Why it will win: No group is more inclined to appreciate a film about the majesty of movie theaters, especially when the package is this achingly beautiful to look at and assembled by one of the industry’s most revered cinematographers. Sam Mendes’ direction and Deakins’ photography made a winning combination three years ago (“1917”) and were strong enough to get “Empire of Light,” which fell short of notices for Best Actress (Olivia Colman) and Best Picture (not to mention Best Score, where it wasn’t even shortlisted), a slot over heavily predicted contenders like “Top Gun: Maverick” and “Avatar: The Way of Water.” Deakins lost the Critics Choice Award and BAFTA, but is still in play for an ASC win.
Why it won’t win: Though a handsome love letter to movie theaters, “Empire of Light” doesn’t demand to be seen in one the way some of the other nominees do. The romantic drama is this lineup’s quietest inclusion, even without competition from “TG: Maverick” and “Avatar.” Unless the academy, which a year ago gave this award to “Dune,” has undergone an identity shift, “Empire of Light” will have trouble prevailing over more visually robust nominees. Furthermore, you have to go back to 1949, when there were still separate cinematography Oscars for color and black-and-white films, to find a winner that wasn’t nominated in any other category (“She Wore a Yellow Ribbon”).

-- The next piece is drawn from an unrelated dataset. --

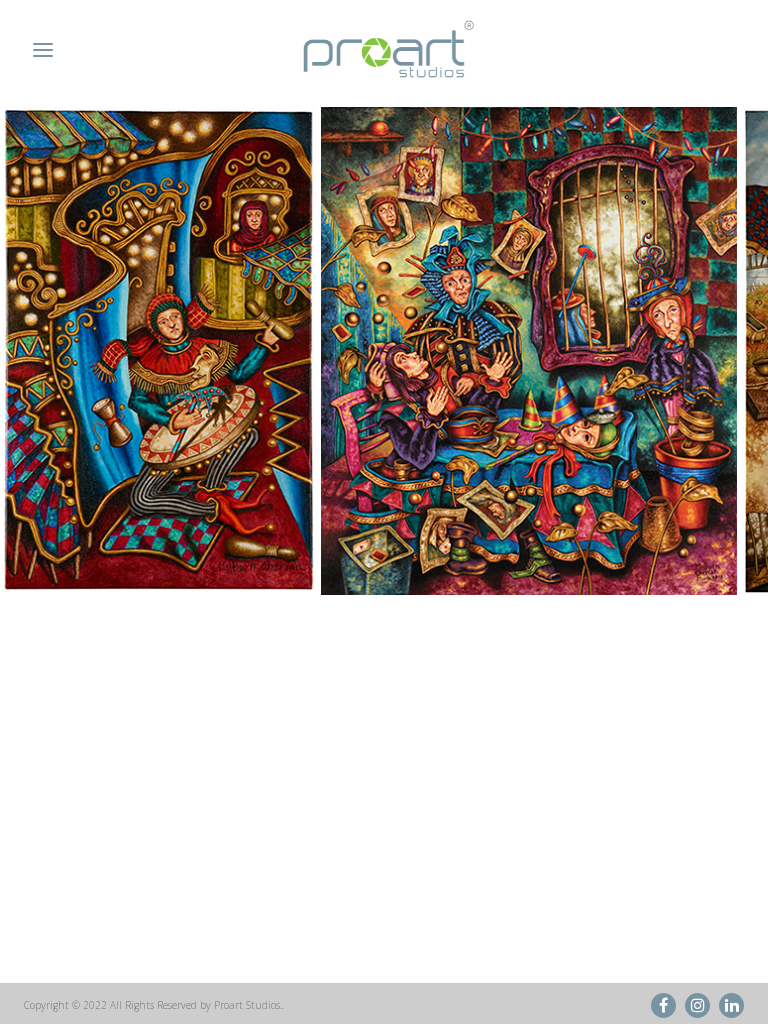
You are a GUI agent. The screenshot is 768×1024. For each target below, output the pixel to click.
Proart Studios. (248, 1005)
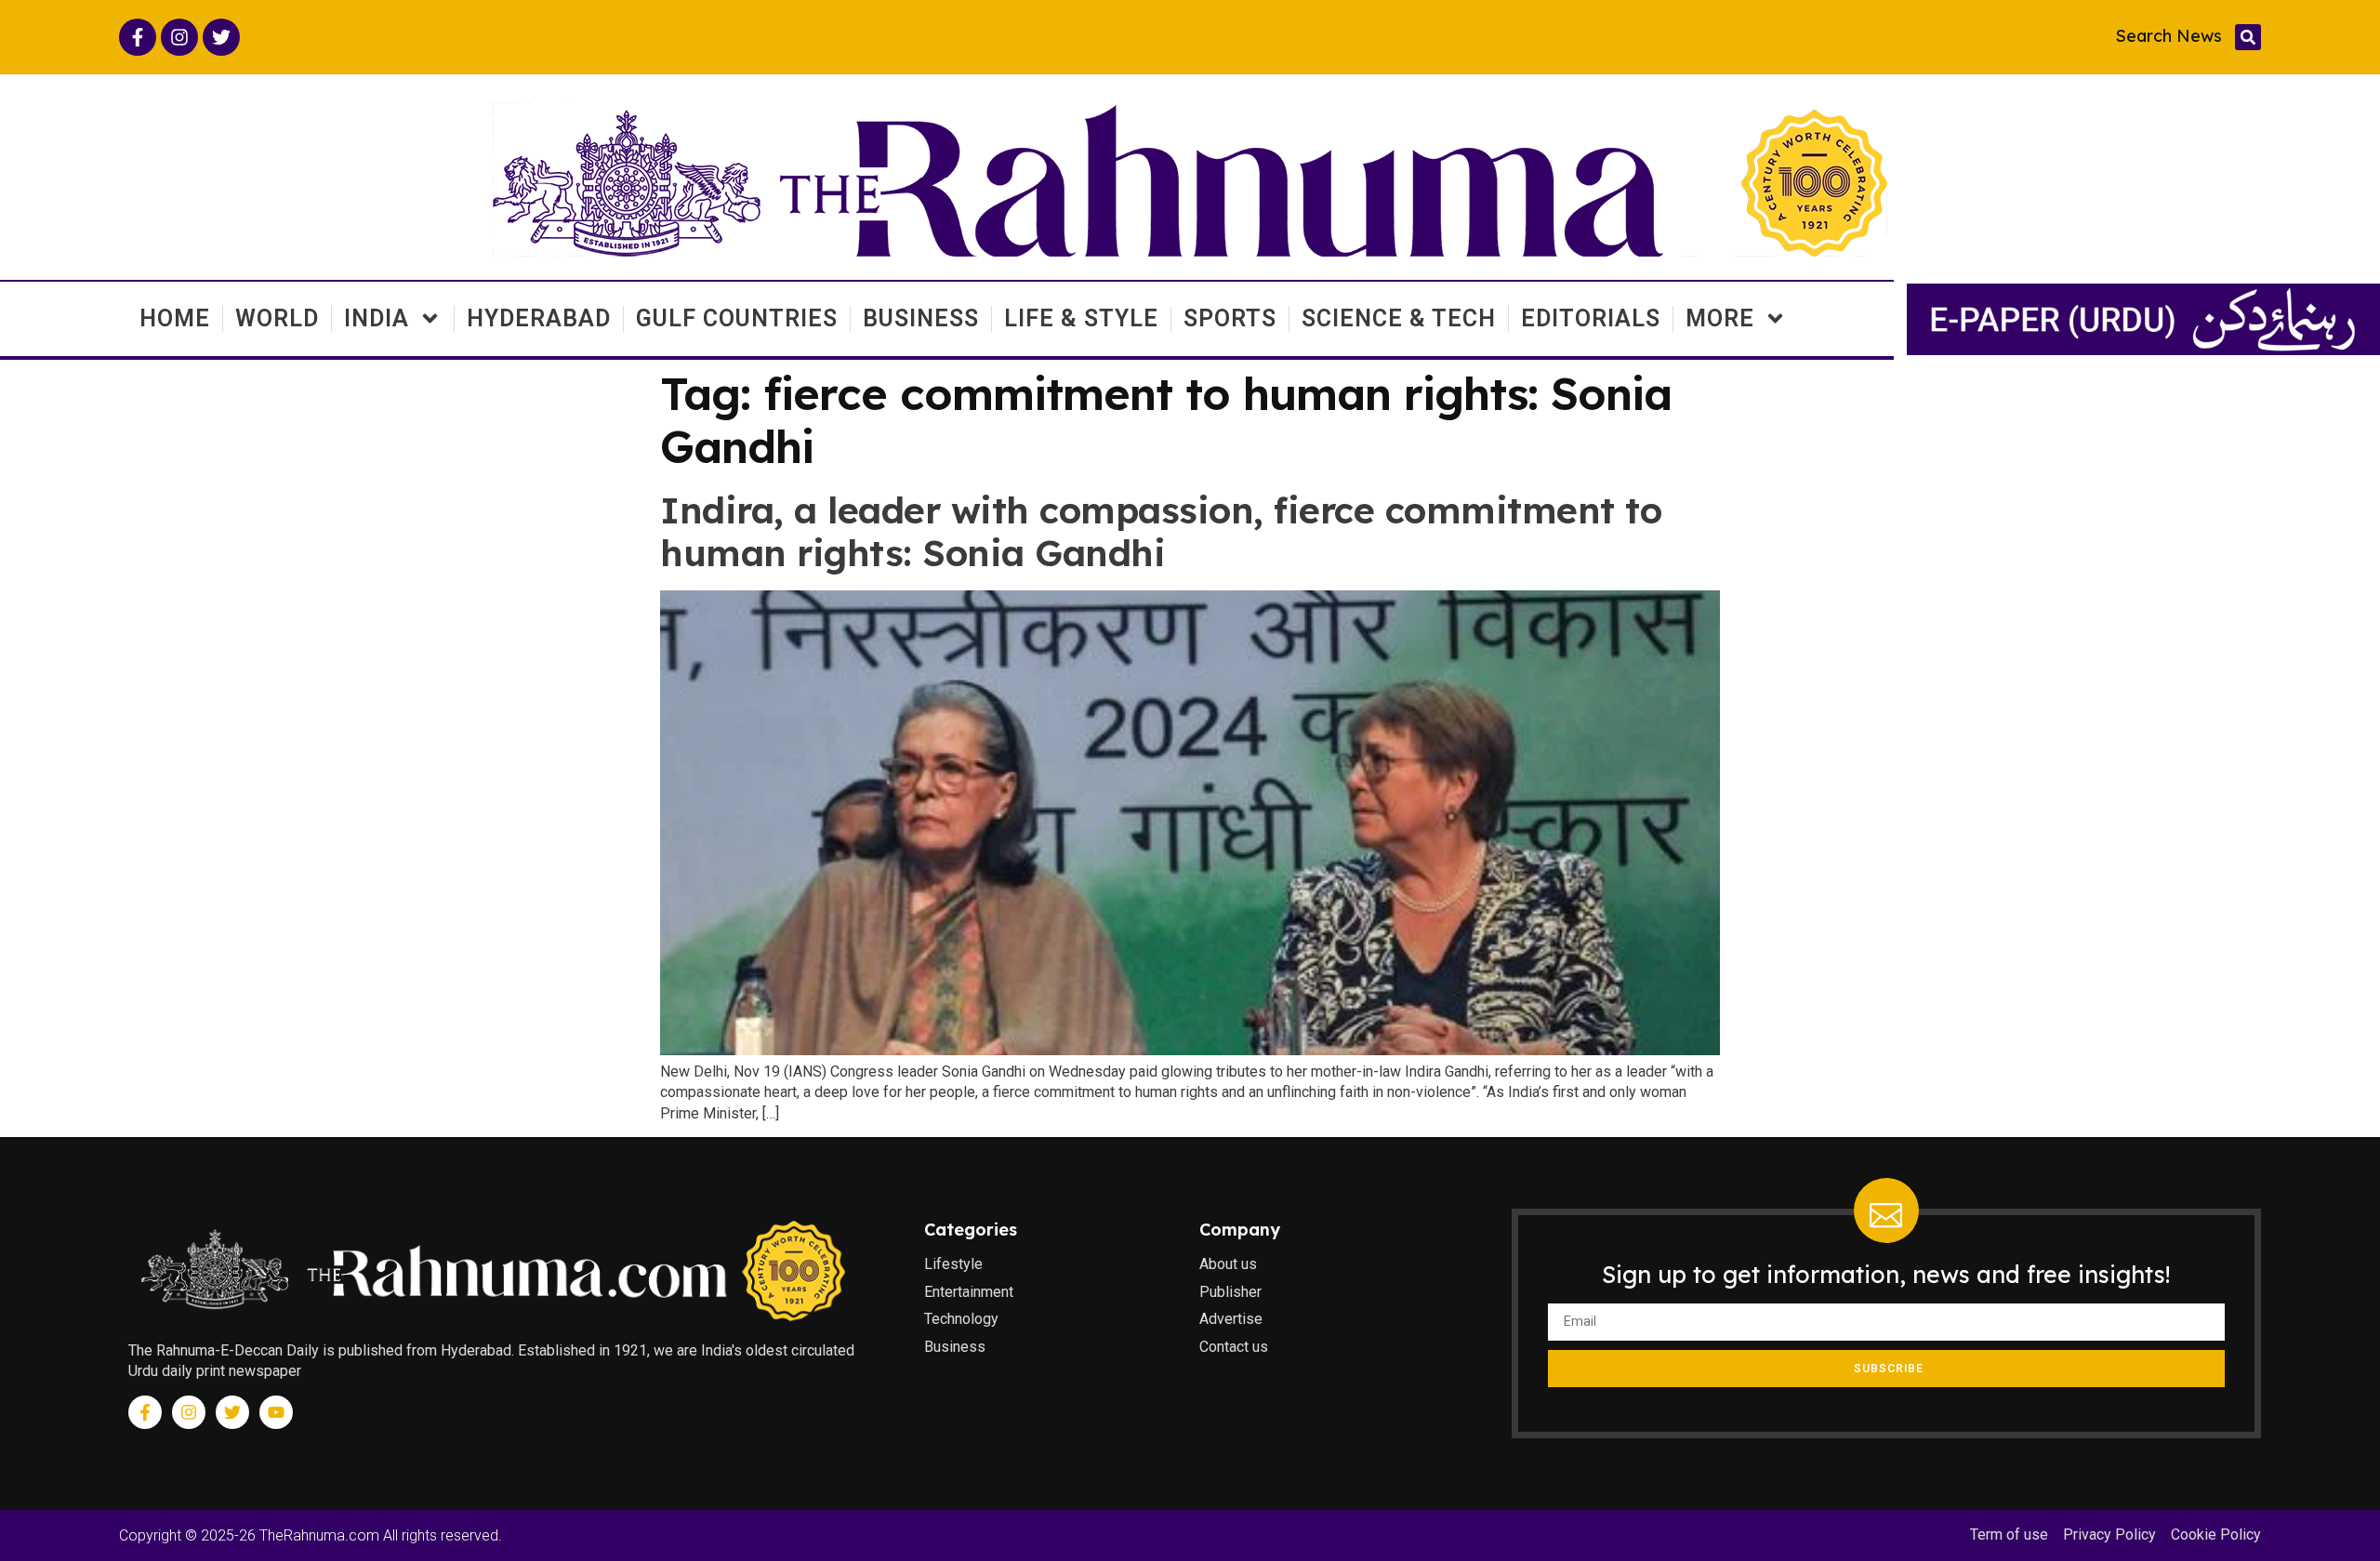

Florian Hoffmeister, “Tár”
Why it will win: “Tár” is this lineup’s purest achievement in photography. Devoid of digital effects, pyrotechnics, or period detail, the movie rather employs elemental compositions and clean, surgically precise camera movement. If this prize were awarded to individual scenes, Hoffmeister would easily be taking it home for architecting the single take at Julliard. “Tár” is also the only nominee with a corresponding bid for Best Director (Todd Field). The film’s most impressive cinematography accolade so far is the Golden Frog it picked up in Toruń, Poland at the EnergaCAMERIMAGE Festival. It was nominated for the Critics Choice and BSC Award.
Why it won’t win: Though the argument is rendered moot by the film’s nominations for Best Director, Editing, and Cinematography, the perception that “Tár” is foremost an acting showcase for Cate Blanchett nevertheless lingers. That will turn out to be a self-fulfilling prophecy if enough academy members vote based on what they believe will win, regardless of their personal feelings. The movie isn’t registering with some voters beyond its lead performance. And while Field’s inclusion in Director is a boost, that didn’t matter when “Dune” won Cinematography without a nomination for Denis Villeneuve.
Darius Khondji, “Bardo, False Chronicle of a Handful of Truths”
Why it will win: Dalíesque production design and hyperkinetic, colorful tracking shots make “Bardo” easy to appreciate visually. Alejandro G. Iñárritu’s previous two films, “The Revenant” and “Birdman,” won this category, and “Bardo’s” cinematography largely resembles Emmanuel Lubezki’s work on those movies. Finally, Khondji, whose credits include “Se7en,” “Evita,” and “Uncut Gems,” still doesn’t have an Oscar, making the industry veteran overdue. The film’s mention here proves that neither its ASC nomination nor its Silver Frog win at EnergaCAMERIMAGE was a fluke.
Why it won’t win: “Bardo” clearly doesn’t have broad support within the academy, failing to even land the Best International Feature nom for which many had it slotted. Like Deakins, Khondji is his film’s only notice. History is not on his side. Academy members who appreciate the film’s visual pomp but want to throw their vote behind a formidable contender may simply default to “All Quiet” or “Elvis.”